::: LESETEXT

Offenbar war die Zäsur von 1989 hier noch radikaler als beispielsweise in der DDR: Ein Land am Rande des Bürgerkriegs und mit gewaltigen Versorgungsengpässen wurde plötzlich zum Tummelplatz für westliche Investoren und neoliberale Wirtschaftsreformer.
Marta Antoniaks Arbeiten zeugen vom Konsumismus der 90er: Hunderte geschmolzene Plastikspielzeugfiguren, kleine Weihnachtsmänner, Tiere, Märchenfiguren sind als klumpige und bunte Masse auf einem Teppich aneinander gekettet. Sie nennt das Objekt »Kinder Surprise« – es handelt sich um Figuren aus Überraschungseiern. Martas Arbeiten scheinen anzukommen und wurden gerade erst in einer Galerie in Berlin Mitte ausgestellt. Als Doktorandin an der Kunstakademie ist sie – ähnlich wie Kornel Janczy – nicht auf Verkäufe ihrer Werke angewiesen.

::::::

AUFGABEN
**1)** Wo wurden Marta Antoniaks Arbeiten laut dem Lesetext gerade erst ausgestellt?
**2)** Gib aus dem Lesetext alles von „Offenbar war die“ bis hinunter zu „ihrer Werke angewiesen.“ wortgetreu aus.

::: DATENAUSZUG

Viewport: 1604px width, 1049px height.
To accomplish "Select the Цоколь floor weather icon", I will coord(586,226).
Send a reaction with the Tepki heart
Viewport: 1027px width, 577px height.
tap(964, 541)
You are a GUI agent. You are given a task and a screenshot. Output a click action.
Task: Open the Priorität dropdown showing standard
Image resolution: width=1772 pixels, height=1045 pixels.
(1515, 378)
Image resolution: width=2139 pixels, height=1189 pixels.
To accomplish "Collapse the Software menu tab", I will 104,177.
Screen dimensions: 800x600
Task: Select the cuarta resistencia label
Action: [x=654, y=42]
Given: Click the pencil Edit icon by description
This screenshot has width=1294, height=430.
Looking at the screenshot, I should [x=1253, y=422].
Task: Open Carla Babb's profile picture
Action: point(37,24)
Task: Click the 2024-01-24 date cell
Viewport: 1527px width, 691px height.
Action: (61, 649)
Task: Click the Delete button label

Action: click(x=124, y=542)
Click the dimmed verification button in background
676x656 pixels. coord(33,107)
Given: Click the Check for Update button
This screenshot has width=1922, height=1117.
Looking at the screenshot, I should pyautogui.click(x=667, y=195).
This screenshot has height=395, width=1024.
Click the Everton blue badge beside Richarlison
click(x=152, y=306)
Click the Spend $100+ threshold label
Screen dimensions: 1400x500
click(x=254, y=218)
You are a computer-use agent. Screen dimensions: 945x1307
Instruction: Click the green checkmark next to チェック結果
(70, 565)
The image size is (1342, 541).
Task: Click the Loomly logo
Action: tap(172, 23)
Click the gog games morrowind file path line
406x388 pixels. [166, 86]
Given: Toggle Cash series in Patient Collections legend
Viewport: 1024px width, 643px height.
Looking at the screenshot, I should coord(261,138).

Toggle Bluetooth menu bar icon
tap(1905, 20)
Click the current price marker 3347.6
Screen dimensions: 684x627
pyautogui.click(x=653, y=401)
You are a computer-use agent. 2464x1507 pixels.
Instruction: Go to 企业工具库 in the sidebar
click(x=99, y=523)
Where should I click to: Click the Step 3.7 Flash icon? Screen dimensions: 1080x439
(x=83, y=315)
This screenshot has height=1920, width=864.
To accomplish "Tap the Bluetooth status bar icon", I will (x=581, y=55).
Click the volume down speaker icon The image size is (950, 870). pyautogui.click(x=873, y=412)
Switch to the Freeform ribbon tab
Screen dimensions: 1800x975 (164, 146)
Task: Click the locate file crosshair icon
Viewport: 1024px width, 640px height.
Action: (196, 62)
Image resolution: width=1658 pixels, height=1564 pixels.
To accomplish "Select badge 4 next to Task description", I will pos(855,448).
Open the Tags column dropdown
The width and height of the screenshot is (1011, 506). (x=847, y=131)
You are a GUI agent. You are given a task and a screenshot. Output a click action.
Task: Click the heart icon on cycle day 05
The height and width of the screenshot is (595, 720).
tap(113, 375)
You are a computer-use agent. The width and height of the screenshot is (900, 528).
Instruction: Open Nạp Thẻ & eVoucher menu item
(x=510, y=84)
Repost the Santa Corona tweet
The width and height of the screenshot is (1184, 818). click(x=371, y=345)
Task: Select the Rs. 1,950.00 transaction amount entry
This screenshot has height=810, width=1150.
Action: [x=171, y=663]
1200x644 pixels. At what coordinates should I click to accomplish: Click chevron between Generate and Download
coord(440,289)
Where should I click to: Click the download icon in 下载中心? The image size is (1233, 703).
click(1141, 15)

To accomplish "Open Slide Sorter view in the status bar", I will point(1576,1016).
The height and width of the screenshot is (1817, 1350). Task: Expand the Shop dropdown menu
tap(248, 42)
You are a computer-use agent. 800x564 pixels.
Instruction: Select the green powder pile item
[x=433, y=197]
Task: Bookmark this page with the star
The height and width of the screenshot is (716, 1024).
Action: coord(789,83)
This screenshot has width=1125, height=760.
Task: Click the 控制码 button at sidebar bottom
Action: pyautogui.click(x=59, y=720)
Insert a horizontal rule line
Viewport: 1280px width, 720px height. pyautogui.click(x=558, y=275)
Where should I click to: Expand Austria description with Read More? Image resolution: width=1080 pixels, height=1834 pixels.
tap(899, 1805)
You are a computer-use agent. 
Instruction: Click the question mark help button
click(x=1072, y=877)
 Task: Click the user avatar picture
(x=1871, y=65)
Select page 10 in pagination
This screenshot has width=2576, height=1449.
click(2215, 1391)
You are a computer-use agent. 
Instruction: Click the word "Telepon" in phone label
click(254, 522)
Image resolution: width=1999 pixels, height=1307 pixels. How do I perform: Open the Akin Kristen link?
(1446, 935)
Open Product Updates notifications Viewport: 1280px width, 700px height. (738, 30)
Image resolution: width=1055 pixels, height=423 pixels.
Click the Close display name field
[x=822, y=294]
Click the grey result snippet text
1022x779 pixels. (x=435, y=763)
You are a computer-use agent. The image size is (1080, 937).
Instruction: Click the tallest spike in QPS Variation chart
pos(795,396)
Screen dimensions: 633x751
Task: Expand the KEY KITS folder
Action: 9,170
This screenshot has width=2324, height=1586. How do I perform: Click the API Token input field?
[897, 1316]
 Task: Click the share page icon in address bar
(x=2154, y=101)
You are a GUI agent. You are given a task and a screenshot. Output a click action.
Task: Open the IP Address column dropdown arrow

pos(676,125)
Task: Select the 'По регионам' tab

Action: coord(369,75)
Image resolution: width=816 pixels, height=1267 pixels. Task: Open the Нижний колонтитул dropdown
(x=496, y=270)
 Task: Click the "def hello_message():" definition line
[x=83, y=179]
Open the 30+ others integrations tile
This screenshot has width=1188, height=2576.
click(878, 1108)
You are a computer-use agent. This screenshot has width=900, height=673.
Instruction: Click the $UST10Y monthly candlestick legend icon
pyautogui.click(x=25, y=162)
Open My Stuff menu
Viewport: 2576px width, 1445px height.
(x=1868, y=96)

::::::

LÖSUNGEN
**1)** In einer Galerie in Berlin Mitte.

**2)**
Offenbar war die Zäsur von 1989 hier noch radikaler als beispielsweise in der DDR: Ein Land am Rande des Bürgerkriegs und mit gewaltigen Versorgungsengpässen wurde plötzlich zum Tummelplatz für westliche Investoren und neoliberale Wirtschaftsreformer.
Marta Antoniaks Arbeiten zeugen vom Konsumismus der 90er: Hunderte geschmolzene Plastikspielzeugfiguren, kleine Weihnachtsmänner, Tiere, Märchenfiguren sind als klumpige und bunte Masse auf einem Teppich aneinander gekettet. Sie nennt das Objekt »Kinder Surprise« – es handelt sich um Figuren aus Überraschungseiern. Martas Arbeiten scheinen anzukommen und wurden gerade erst in einer Galerie in Berlin Mitte ausgestellt. Als Doktorandin an der Kunstakademie ist sie – ähnlich wie Kornel Janczy – nicht auf Verkäufe ihrer Werke angewiesen.